■ FRAGMENT STRONY:
* * * * * * * * *
Notre Dame zmartwychwstała w całej swej okazałości i chwale. Dzięki Bogu, bo początkowo były zupełnie inne plany. Jasne, są pewne niedociągnięcia – dziwnie zaprojektowany minimalistyczny ołtarz z brązu, który zderza się z majestatem katedry, metalowe siedzenia dla księży, chrzcielnica, która nie wygląda jak chrzcielnica, szaty liturgiczne, które wydają się pożyczone od klauna, oraz dziwne kielichy – ale całość ukazuje wielkie piękno. Również ceremonie liturgiczne, otaczające ponowne otwarcie Notre Dame, były godne. Pozwala to wiernym wznieść się ponad przyziemność ku nadprzyrodzoności. Właśnie to ostatnie jest tak bardzo potrzebne w naszych czasach – czasach, kiedy wszystko musi być zrozumiałe. Łacina byłaby niezrozumiała i nudna. Sacrum ustąpiło miejsca emocjom i temu, co międzyludzkie.
Jak jednak doszło do tego, że dziś w kręgach kościelnych możemy zobaczyć: tęczowe flagi, aktywistów LGTB tańczących wokół ołtarza, drugorzędne zespoły grające popowe melodie, kazania będące raczej wyrazem poprawności politycznej? Czemu piękno i prawda ustąpiły miejsca brzydocie i opiniom? Brzydkie budowle, pobielone ściany, ikonoklazm i kiepsko wykonywane występy, które mają uchodzić za liturgię. Usunięto klęczniki i balustrady ołtarzowe. Misterium, sacrum, nadprzyrodzoność musiały ustąpić miejsca horyzontalnej płaskości.
* * * * * * * * *
■ POLECENIE 1:
Przepisz dokładnie fragment tekstu o Notre Dame, zaczynając od słów "Jak jednak doszło" i kończąc na słowach "miejsca horyzontalnej płaskości.".

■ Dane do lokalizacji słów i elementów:
* * * * * * * * *
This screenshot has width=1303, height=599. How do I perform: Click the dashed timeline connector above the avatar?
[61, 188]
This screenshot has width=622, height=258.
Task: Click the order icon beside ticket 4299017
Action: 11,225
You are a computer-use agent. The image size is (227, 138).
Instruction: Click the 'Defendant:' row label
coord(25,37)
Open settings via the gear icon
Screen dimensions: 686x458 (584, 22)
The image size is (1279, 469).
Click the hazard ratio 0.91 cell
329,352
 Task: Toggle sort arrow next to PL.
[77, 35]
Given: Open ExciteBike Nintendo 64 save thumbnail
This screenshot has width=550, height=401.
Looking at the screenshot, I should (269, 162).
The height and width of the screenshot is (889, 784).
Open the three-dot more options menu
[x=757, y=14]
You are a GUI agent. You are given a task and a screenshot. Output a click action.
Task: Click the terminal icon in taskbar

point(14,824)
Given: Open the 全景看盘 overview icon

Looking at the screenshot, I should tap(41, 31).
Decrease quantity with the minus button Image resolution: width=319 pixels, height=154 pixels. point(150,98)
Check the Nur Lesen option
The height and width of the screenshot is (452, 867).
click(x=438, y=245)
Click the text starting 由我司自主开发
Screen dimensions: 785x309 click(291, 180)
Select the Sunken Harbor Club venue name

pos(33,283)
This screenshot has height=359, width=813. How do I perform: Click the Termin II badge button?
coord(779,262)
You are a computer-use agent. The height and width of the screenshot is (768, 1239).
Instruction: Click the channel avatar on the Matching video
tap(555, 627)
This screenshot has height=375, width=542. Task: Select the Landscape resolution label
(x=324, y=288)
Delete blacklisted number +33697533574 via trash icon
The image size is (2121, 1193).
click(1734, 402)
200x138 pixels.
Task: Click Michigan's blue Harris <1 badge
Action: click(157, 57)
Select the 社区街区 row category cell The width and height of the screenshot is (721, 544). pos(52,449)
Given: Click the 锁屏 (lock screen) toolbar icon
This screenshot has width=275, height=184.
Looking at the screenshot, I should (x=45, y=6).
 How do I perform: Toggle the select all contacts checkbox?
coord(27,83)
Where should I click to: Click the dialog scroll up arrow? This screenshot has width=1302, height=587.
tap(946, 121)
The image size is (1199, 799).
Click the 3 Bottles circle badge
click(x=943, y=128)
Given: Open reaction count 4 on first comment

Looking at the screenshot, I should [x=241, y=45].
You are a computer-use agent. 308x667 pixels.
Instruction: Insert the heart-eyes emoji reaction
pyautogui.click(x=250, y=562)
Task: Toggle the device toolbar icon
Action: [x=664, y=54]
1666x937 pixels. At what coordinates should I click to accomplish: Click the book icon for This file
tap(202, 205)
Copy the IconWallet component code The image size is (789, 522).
* * * * * * * * *
■ POLECENIE 2:
Powtórz słowo w słowo wiersze rekordów od wiersza zawierającego "Open settings via the gear icon" do wiersza zawierającego "click(x=438, y=245)", włącznie z oboma.

■ ODPOWIEDŹ 1:
Jak jednak doszło do tego, że dziś w kręgach kościelnych możemy zobaczyć: tęczowe flagi, aktywistów LGTB tańczących wokół ołtarza, drugorzędne zespoły grające popowe melodie, kazania będące raczej wyrazem poprawności politycznej? Czemu piękno i prawda ustąpiły miejsca brzydocie i opiniom? Brzydkie budowle, pobielone ściany, ikonoklazm i kiepsko wykonywane występy, które mają uchodzić za liturgię. Usunięto klęczniki i balustrady ołtarzowe. Misterium, sacrum, nadprzyrodzoność musiały ustąpić miejsca horyzontalnej płaskości.

■ ODPOWIEDŹ 2:
Open settings via the gear icon
Screen dimensions: 686x458 (584, 22)
The image size is (1279, 469).
Click the hazard ratio 0.91 cell
329,352
 Task: Toggle sort arrow next to PL.
[77, 35]
Given: Open ExciteBike Nintendo 64 save thumbnail
This screenshot has width=550, height=401.
Looking at the screenshot, I should (269, 162).
The height and width of the screenshot is (889, 784).
Open the three-dot more options menu
[x=757, y=14]
You are a GUI agent. You are given a task and a screenshot. Output a click action.
Task: Click the terminal icon in taskbar

point(14,824)
Given: Open the 全景看盘 overview icon

Looking at the screenshot, I should tap(41, 31).
Decrease quantity with the minus button Image resolution: width=319 pixels, height=154 pixels. point(150,98)
Check the Nur Lesen option
The height and width of the screenshot is (452, 867).
click(x=438, y=245)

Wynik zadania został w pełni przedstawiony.